_Consegna 1_.
Indica se ciascuna affermazione concorda con il testo fornito, rispondendo sì o no e citando le parole decisive del testo: (a) il decreto fu emesso dal Tribunale di Milano il 3 giugno 2016; (b) il ricorso per cassazione contiene dieci motivi di impugnazione; (c) il Fondo resiste con controricorso.
_Consegna 2_.
Rispondi alle domande seguenti in base al testo fornito:
(a) Quante sono le persone attrici in opposizione che chiedono la cassazione del decreto?
(b) Che cosa chiese il Fondo nel procedimento camerale?
(c) Quante persone intervennero in adesione alla posizione del Fondo nel giudizio di opposizione?

_Testo fornito_.
>>>>

1. Con decreto emesso il 3 giugno 2016 il Tribunale di Milano rigettò le opposizioni allo stato passivo formato (in applicazione dell’art. 30 c.c., art. 1620 disp. att. c.c., L.Fall., art. 209, relativi alla formazione del passivo nel procedimento di liquidazione generale del patrimonio delle associazioni riconosciute come persone giuridiche) dai liquidatori del Fondo Pensioni per il Personale della Banca Commerciale Italiana in liquidazione (di seguito indicato come “Fondo”) rispettivamente proposte, con un unico atto, da A.R., + ALTRI OMESSI, che avevano chiesto di partecipare alla liquidazione del fondo “nella misura già oggetto delle istanze L.Fall., ex art. 208 allegate al ricorso come doc. 1”.

2. Al procedimento camerale definito con tale decreto parteciparono il Fondo (che chiese il rigetto delle opposizioni) e, in adesione alle sue ragioni, An.Re., + ALTRI OMESSI.

3. Le parti soccombenti (le sopra indicate ventisei persone attrici in opposizione) chiedono la cassazione di tale decreto, con ricorso contenente otto motivi di impugnazione, assistiti da memoria.

4. Il Fondo resiste con controricorso, assistito da memoria.

5. Anche le tredici persone sopra indicate, intervenute in adesione alla posizione del Fondo nel giudizio di opposizione definito con il decreto impugnato, resistono con controricorso.

<<<<

_Righe di dati_.
>>>>

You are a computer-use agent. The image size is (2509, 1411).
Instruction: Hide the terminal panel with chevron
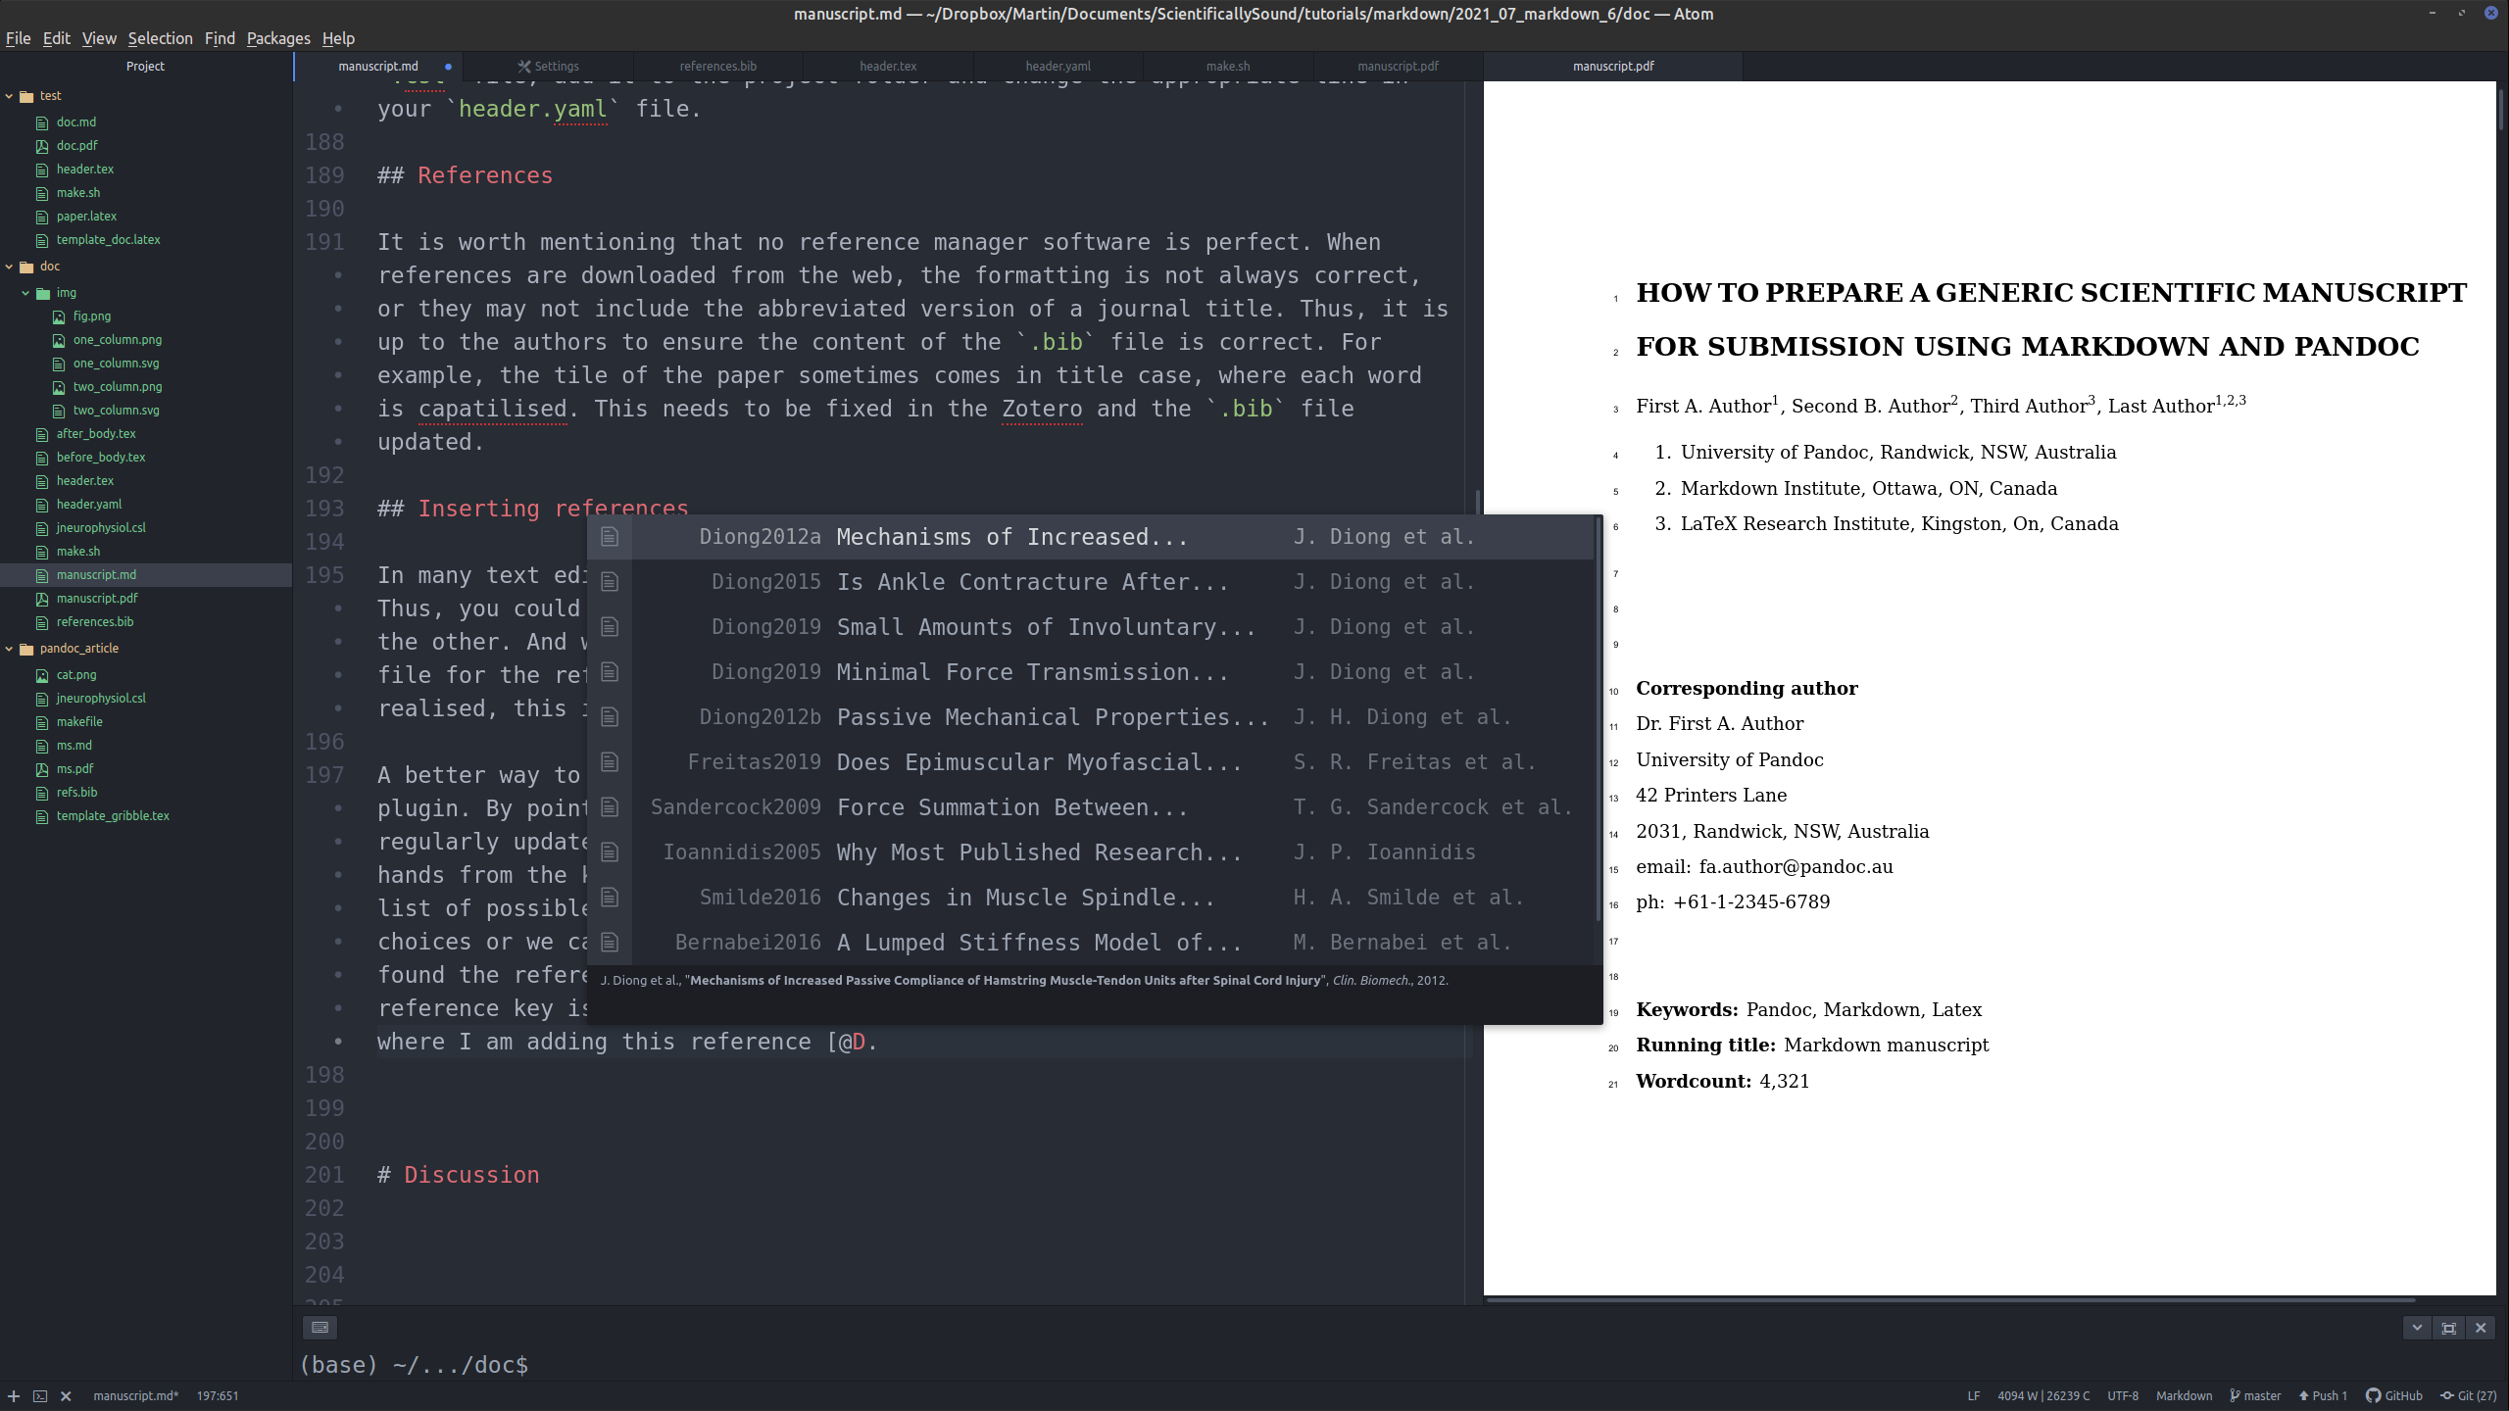point(2417,1328)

<<<<

_Risposta completa 1_.
(a) Sì: "Con decreto emesso il 3 giugno 2016 il Tribunale di Milano".
(b) No: "con ricorso contenente otto motivi di impugnazione".
(c) Sì: "Il Fondo resiste con controricorso, assistito da memoria".

_Risposta completa 2_.
(a) Ventisei.
(b) Il rigetto delle opposizioni.
(c) Tredici.